Extracted records

────────────────────

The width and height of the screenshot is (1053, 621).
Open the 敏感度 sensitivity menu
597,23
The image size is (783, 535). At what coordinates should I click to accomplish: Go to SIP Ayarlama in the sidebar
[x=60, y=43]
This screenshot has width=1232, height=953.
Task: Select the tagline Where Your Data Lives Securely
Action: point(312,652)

────────────────────

Exercise
Please find each line in the records that contains the word "height" and copy those lines.

Answer to this exercise
The width and height of the screenshot is (1053, 621).
This screenshot has width=1232, height=953.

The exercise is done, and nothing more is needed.